City Voices History

In 1995, City Voices founder, the late Ken Steele, began his recovery from over 30 years of hospitalizations for paranoid schizophrenia. He was a psychiatric patient at a small clinic in Brooklyn called the Park Slope Center for Mental Health. There, he was prescribed a medication that helped alleviate his symptoms for him to more fully participate in life.

He began a newsletter called Park Slope Center News through which he encouraged other patients to write poetry and share their opinions and personal recovery stories. He wrote pieces on politics, helpful resources, and government benefits issues to empower the patients.

Eventually, his mind expanded and he enlisted the help of many high level people from government, the not-for-profit business community and the pharmaceutical corporation Janssen Pharmaceutica, the maker of his medication Risperdal.

The newsletter was renamed New York City Voices and became a 24-page newspaper in quality with a circulation that reached a high of 15,000 to 20,000 copies bi-monthly. What most consider his main achievement was the Mental Health Voter Empowerment Project that registered and educated many thousands of people living with serious mental illness on how and where to vote. This gave Mr. Steele a lot of political power as New York State and City politicians believed that he could sway the votes of thousands of people living with mental illness. In fact, Hillary Clinton gave him a personal call during her campaign for the Senate.

Popular print media such as The New York Times, Time Magazine, USA Today, and Reader’s Digest included articles on his life and work; The New York Times put his story and work on their front page twice. Popular television media such as 20/20 and other local and national news programs interviewed him and covered his life and work.

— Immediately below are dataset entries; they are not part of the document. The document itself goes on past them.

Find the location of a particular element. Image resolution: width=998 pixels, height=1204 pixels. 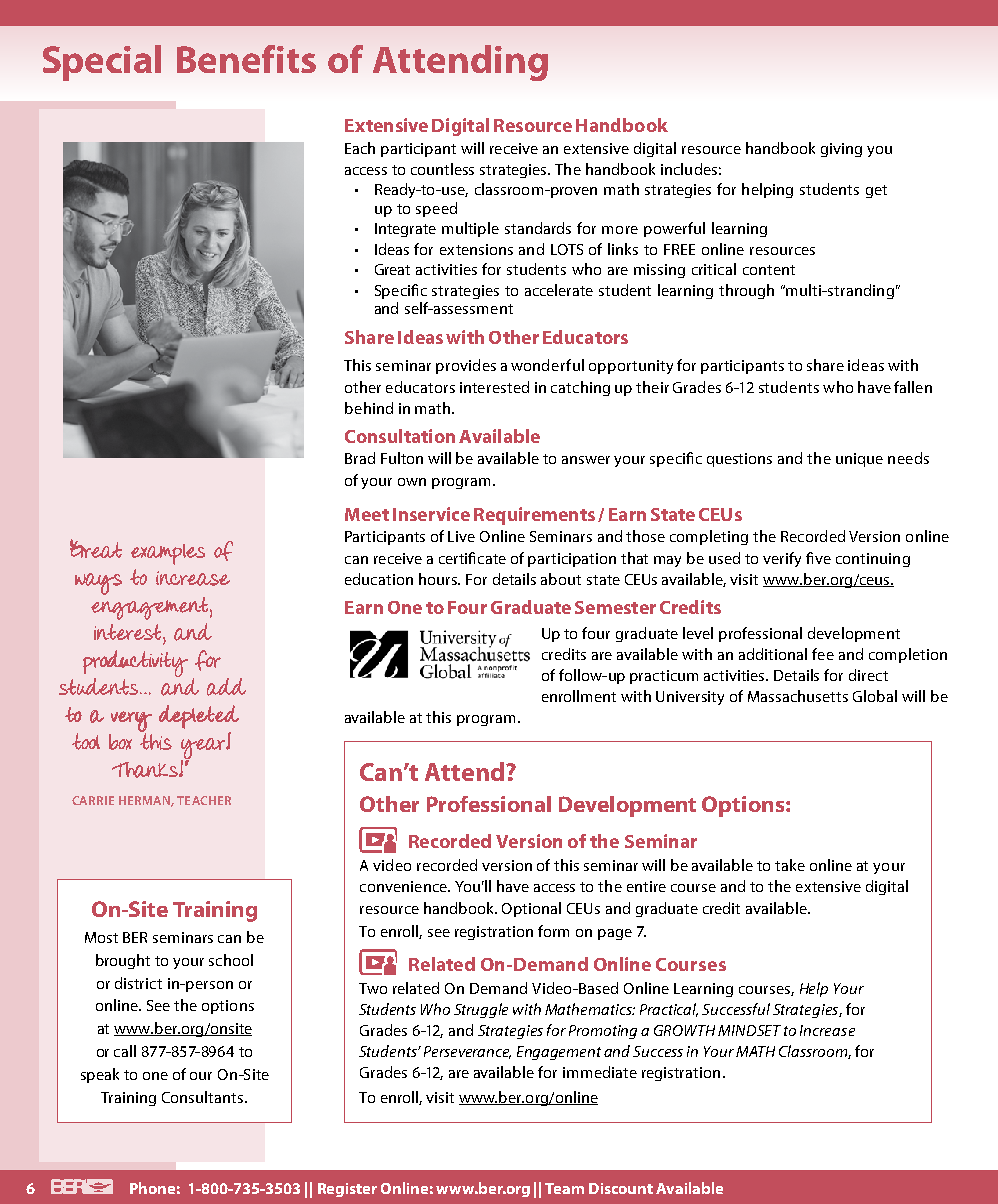

behind is located at coordinates (369, 408).
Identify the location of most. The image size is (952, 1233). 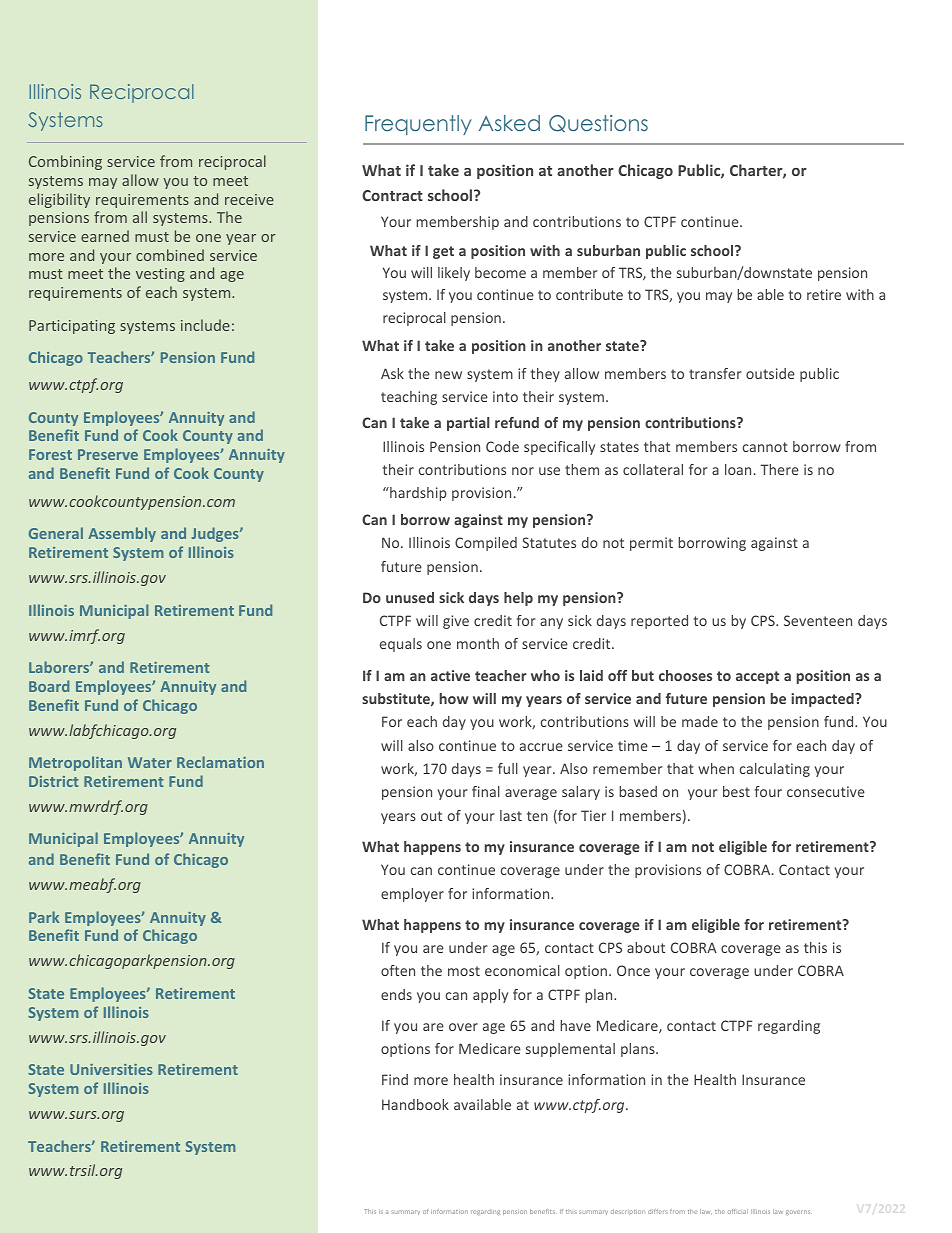
(464, 971).
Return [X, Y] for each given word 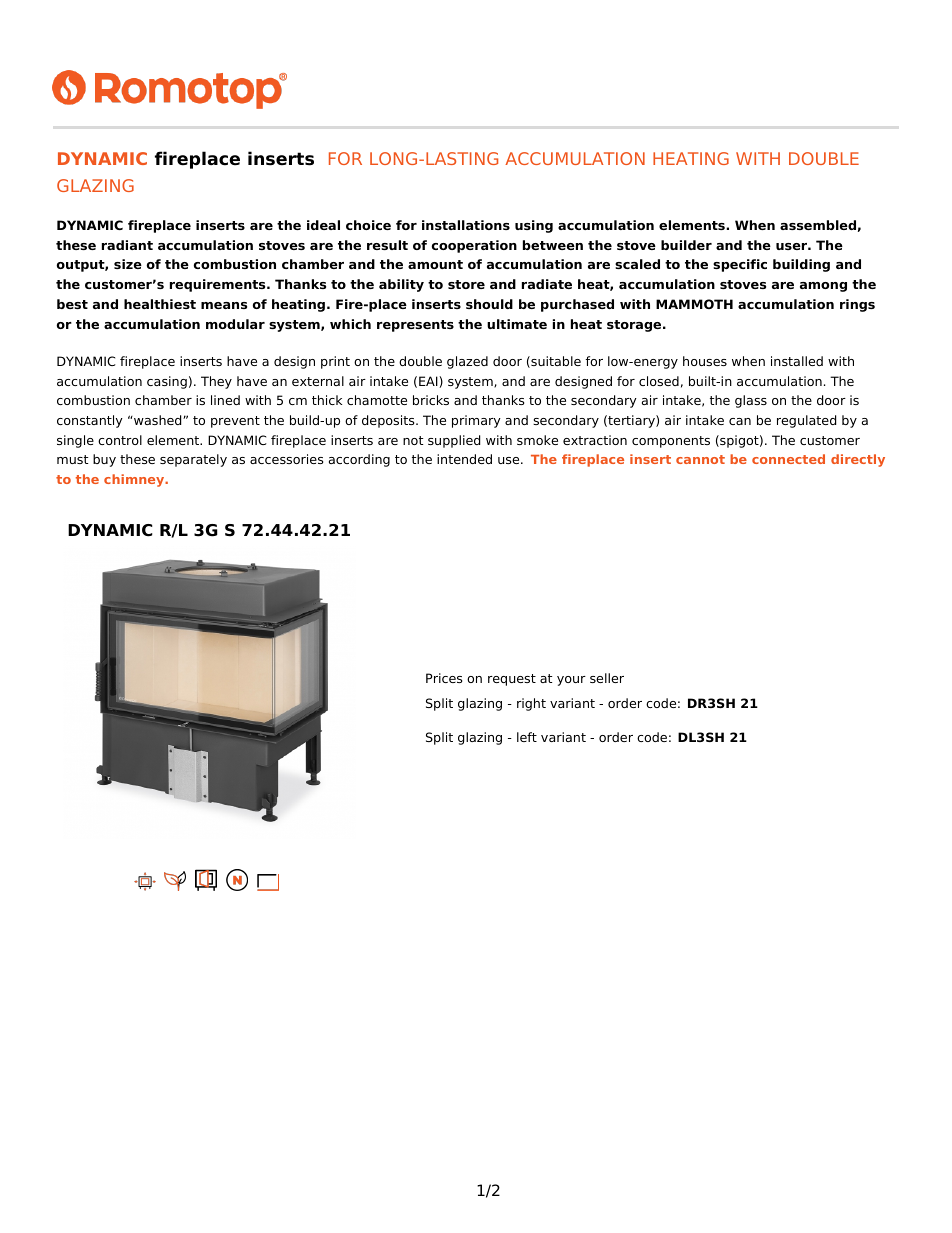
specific [740, 265]
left [527, 737]
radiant [127, 245]
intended [464, 459]
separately [193, 460]
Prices [444, 678]
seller [607, 678]
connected [788, 459]
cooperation [474, 246]
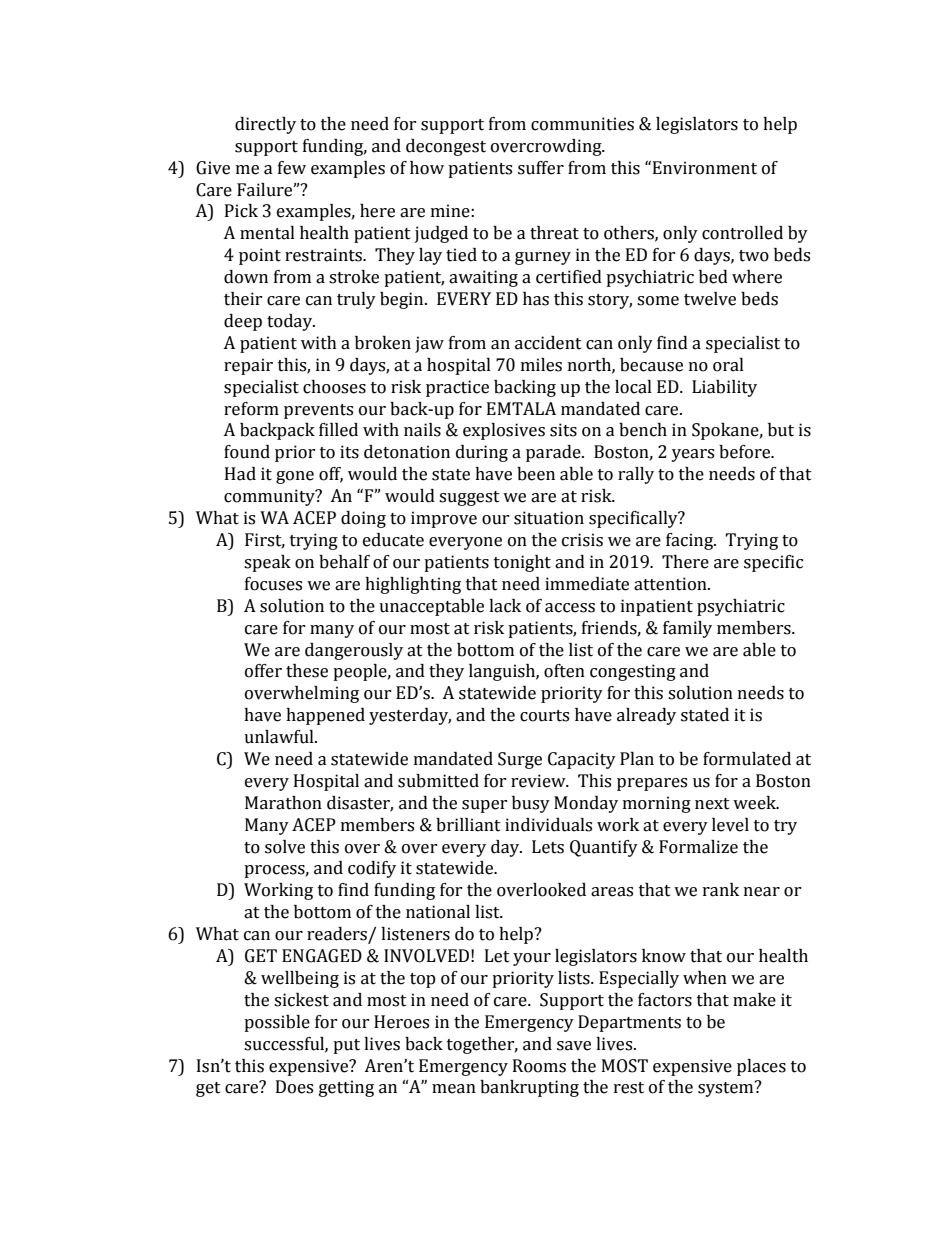 The width and height of the screenshot is (952, 1233). What do you see at coordinates (273, 584) in the screenshot?
I see `focuses` at bounding box center [273, 584].
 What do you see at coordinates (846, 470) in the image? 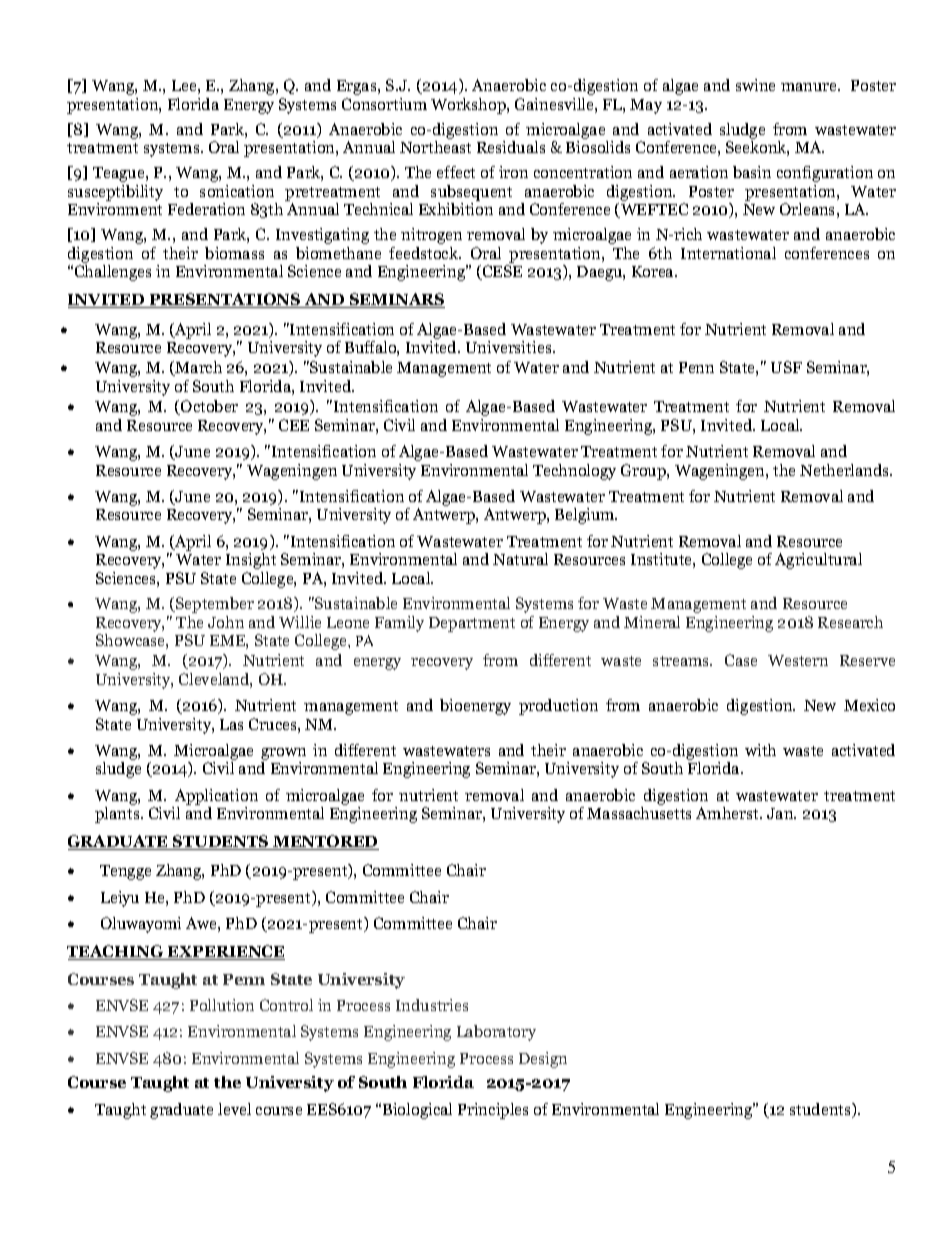
I see `Netherlands` at bounding box center [846, 470].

Ken Steele died in 2000 after the publishing of his memoir titled The Day the Voices Stopped, which would have reached a much wider audience had Mr. Steele lived to promote it internationally.

Today, City Voices is run by a group of people who live with mental illnesses, including his protégé Dan Frey, a paranoid schizophrenic himself, who directs New York City Voices and other programs.

Since Mr. Steele’s death, the positive accomplishments of City Voices have been:

**increased participation at all levels of the organization by people living with mental illness;

**conferences, fundraisers, and educational events were organized for the community;

**New York City Voices improved in quality and readability with new columns added;

**many people living with mental illness have moved on to paid work after volunteering with City Voices; and

**City Voices has become a non-profit corporation with its own bank account.